First: Understand how relationships matter
(This essay is adapted from The Brain Basis for Integrated Social, Emotional and Academic Development (SEAD): How Emotions and Social Relationships Drive Learning. By Mary Helen Immordino-Yang, Linda Darling-Hammond and Christina Krone. Published by the Aspen Institute National Commission on Social, Emotional and Academic Development.)
Throughout life, and to an extraordinary degree in young people, the brain develops differently based on opportunities to engage actively and safely with rich and meaningful environments, social relationships and ideas. The brain’s plasticity, the very adaptability that allows us to adjust to the demands of different contexts and experiences, therefore presents a critical opportunity and responsibility for education.
Over about the past 15 years, huge strides have been made in the science behind how the brain develops, how that development relates to thinking and the settings and contexts that are conducive to brain development and therefore to learning.
Perhaps the most striking, fundamental insights that have emerged from my lab and from the broader field of developmental neuroscience over this time are these: Human brain development requires social relationships, emotional experiences and cognitive opportunities—and the quality of these relationships, experiences and opportunities influences how the brain develops, and hence how a person thinks and feels. Though healthy human environments can vary greatly on their specific characteristics and cultural features, when a person’s world is seriously impoverished on any of these dimensions, brain development and the learning that depends on it are compromised. When a person’s world is enriched on these dimensions, brain development is facilitated and learning is enabled. While environments affect brain development across the lifespan, the most vulnerable periods are those in which the brain is most actively changing: prenatal development through childhood, adolescence, the transition to parenthood and old age.
Brain science usually does not translate directly into educational policy or practice. But educational policies and practices that are consistent with how the brain develops are more likely to promote academic learning and personal development than those that undermine or are inconsistent with brain science. And the brain science is unequivocal: in addition to nutrition, sleep and low exposure to toxins, children’s social-emotional experiences of family, school and community are paramount—directly and indirectly impacting the brain networks that undergird cognition and intelligence. Social-emotional experiences teach the brain what to attend to, and ready the person for academic learning.

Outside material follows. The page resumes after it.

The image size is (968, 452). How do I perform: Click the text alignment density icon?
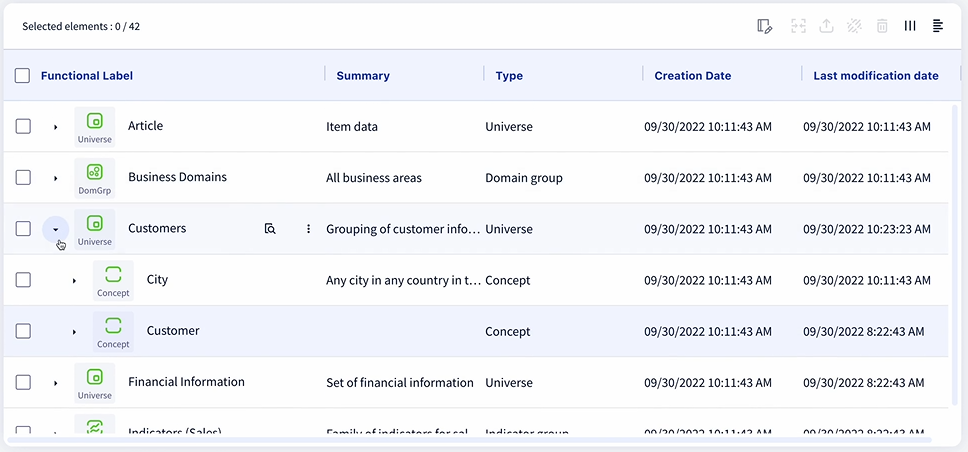(x=938, y=26)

What are the insights for education? To provide purposeful learning opportunities for young people—and strategic opportunities for brain development—requires educators to attend to the development of the whole child in context, and to the need for aligned partnerships throughout the community that can support children’s and their families’ health and wellbeing. Educating the whole child, and engaging families and communities in this process, is not just a luxury for those with the opportunity and the means, or a remediation strategy for the underprivileged or underperforming. It is a necessity for all children.
Genuinely pursuing an integrated, whole-child approach to education will require substantial innovation in policies and practices, but children’s brain development, and the learning that depends on it, are at stake. Here at USC Rossier, we have a century-long legacy of working on behalf of schools, teachers, families and children. Now we have new tools and insights, including those from neuroscience.